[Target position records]
■ ■ ■ ■ ■ ■ ■
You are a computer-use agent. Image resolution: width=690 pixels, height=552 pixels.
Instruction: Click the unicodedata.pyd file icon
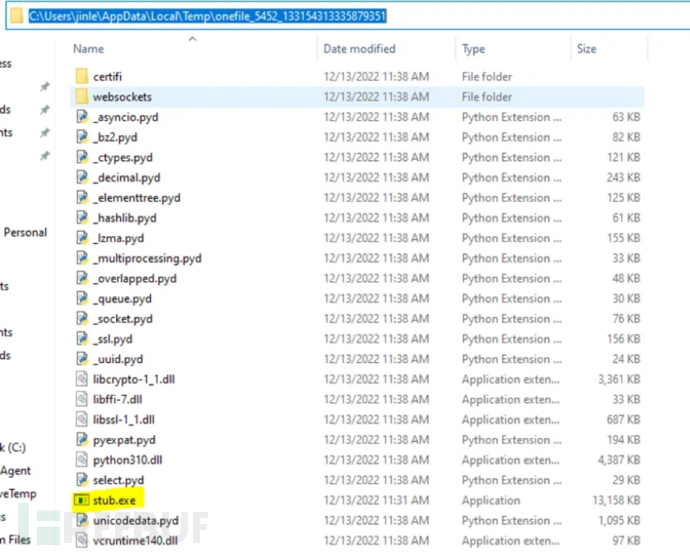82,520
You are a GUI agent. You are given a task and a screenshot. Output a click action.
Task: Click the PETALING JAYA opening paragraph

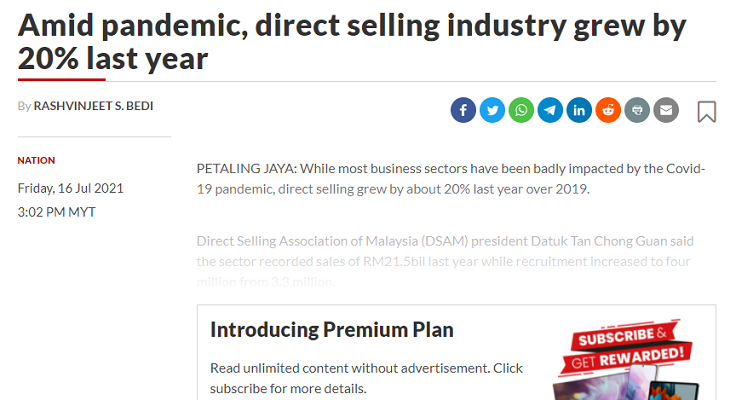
■ ■ ■ ■ ■ ■ ■
#### Directions for this task:
Please quote every line of text in the material above word for word, leaving the pictures out.

#### Correct result:
You are a computer-use agent. Image resolution: width=690 pixels, height=552 pixels.
Instruction: Click the unicodedata.pyd file icon
82,520
You are a GUI agent. You are given a task and a screenshot. Output a click action.
Task: Click the PETALING JAYA opening paragraph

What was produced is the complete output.